Лизавета хлопала ресницами, силясь что-то сказать. Пузырь держался за косяк и от страха отпустил четвертый подбородок. Мялась охрана с пришибленными рожами. Детективы «Профиля» сиротливо куковали в уголочке.
Шалевич, срывая голос, орал на Коржака: куда, матьперемать, подевалась охрана!!! Коржак, то бледнея, то краснея, в свою очередь орал на охрану – куда, вы, мать-перемать, подевались!!! Парни растеряны. Один отлучился в туалет, другой перешел в восточное крыло… Бездельники! Лоботрясы! Шалевич впал в неистовую ярость, источая в пространство загогулистую матерщину, грозясь всех уволить и переуволить, к чертовой матери, и очень несвоевременно обнаружил присутствие в непосредственной близости скромных детективов «Профиля».
– А вы какого хрена тут делаете, олухи, тунеядцы?! Среди белого дня на ваших глазах убивают людей! Да я вас!..
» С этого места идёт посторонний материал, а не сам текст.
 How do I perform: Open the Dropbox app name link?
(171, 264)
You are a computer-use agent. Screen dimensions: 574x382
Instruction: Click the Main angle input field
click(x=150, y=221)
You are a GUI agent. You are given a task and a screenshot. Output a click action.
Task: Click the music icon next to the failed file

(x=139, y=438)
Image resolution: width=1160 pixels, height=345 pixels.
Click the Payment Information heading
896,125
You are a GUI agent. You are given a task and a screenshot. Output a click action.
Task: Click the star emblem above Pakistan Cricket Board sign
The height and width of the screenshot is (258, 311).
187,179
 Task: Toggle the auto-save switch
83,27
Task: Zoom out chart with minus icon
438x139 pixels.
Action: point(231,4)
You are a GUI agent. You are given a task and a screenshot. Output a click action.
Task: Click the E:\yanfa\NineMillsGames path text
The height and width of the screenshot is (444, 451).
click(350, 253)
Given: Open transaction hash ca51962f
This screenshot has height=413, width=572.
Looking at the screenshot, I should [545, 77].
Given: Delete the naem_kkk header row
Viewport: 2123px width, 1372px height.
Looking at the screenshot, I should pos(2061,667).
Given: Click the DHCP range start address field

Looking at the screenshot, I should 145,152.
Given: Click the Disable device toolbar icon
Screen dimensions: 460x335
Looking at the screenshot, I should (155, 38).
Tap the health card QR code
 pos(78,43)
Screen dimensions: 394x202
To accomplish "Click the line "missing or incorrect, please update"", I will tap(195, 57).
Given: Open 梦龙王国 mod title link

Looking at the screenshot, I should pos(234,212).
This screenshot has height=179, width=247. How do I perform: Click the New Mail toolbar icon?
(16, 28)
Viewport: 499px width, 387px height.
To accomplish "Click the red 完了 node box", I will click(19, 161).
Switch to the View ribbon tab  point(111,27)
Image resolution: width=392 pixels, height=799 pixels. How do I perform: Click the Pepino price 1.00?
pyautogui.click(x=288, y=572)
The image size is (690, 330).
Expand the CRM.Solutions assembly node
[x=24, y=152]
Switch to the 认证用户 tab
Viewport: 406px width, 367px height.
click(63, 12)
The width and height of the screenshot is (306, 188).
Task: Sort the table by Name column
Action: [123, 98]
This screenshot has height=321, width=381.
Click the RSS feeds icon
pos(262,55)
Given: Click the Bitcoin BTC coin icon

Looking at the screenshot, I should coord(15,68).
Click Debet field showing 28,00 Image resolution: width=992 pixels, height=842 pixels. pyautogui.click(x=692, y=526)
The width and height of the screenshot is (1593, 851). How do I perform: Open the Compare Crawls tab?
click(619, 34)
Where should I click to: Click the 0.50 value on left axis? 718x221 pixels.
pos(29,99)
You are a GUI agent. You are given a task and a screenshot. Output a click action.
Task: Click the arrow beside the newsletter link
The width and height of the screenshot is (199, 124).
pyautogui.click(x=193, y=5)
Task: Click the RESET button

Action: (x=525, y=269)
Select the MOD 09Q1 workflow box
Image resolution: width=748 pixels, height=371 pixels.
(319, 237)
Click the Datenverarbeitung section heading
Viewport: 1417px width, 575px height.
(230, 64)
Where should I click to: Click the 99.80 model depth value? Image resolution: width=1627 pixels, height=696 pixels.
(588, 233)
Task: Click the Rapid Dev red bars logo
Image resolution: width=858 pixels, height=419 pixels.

– Заткнитесь, Дмитрий Сергеевич! – вспылил Максимов. – Лично мне плевать, как далеко простирается ваша власть и сколько человек вы способны уволить или убить за сутки! Защищать людей – обязанность ваша, Коржака и двух десятков широченных лоботрясов! А в обязанности «Профиля» входит прояснение обстоятельств, и не больше! И если уж пошло такое веселье, то так и быть – мы готовы расследовать и второе преступление, но исключительно на добровольной основе!
– Сам-то понял, что сказал? – опасливо шепнул Вернер.
– Костик, мы тобой гордимся, – икнула Екатерина, – но извини, каждый день посещать твою могилку…
Шалевич побагровел от бешенства. Еще один сомнительный перл – и он бы бросился на Максимова с кулаками. Положение спас Марголин. Бледный, словно призрак, кусая синие губы, он медленно спустился, держась за перила, сел на корточки у скрюченного тела и дрожащими руками перевернул его на спину.
– Живой! – воскликнул патетично, простирая руки к небу.
Карнавал страстей продолжался. Публика нездорово возбудилась. Крики, истеричный хохот. «Сан Саныч!» – расталкивая людей, гремел по ступеням Шалевич. Пузырь неистово крестился. Косаренко испортил воздух и нисколько не смутился. Лизавета истерично хохотала. Коржак облегченно утирал испарину. Надежда Борисовна недоверчиво качала головой и дышала полной грудью. Юлечка в изнеможении опустилась на ступени, вторично затряслась в рыданиях. «Живой, – как попка повторял Косаренко, – живой…»
Ухватов приоткрыл глаза, обвел мутным взором склонившихся над ним людей:
– Не дождетесь…
– Кто вас толкнул, Сан Саныч? – спросил Максимов.
Очевидно, что старика столкнули. Нехитрое это дело – пробить худое ограждение и пуститься в завораживающий полет.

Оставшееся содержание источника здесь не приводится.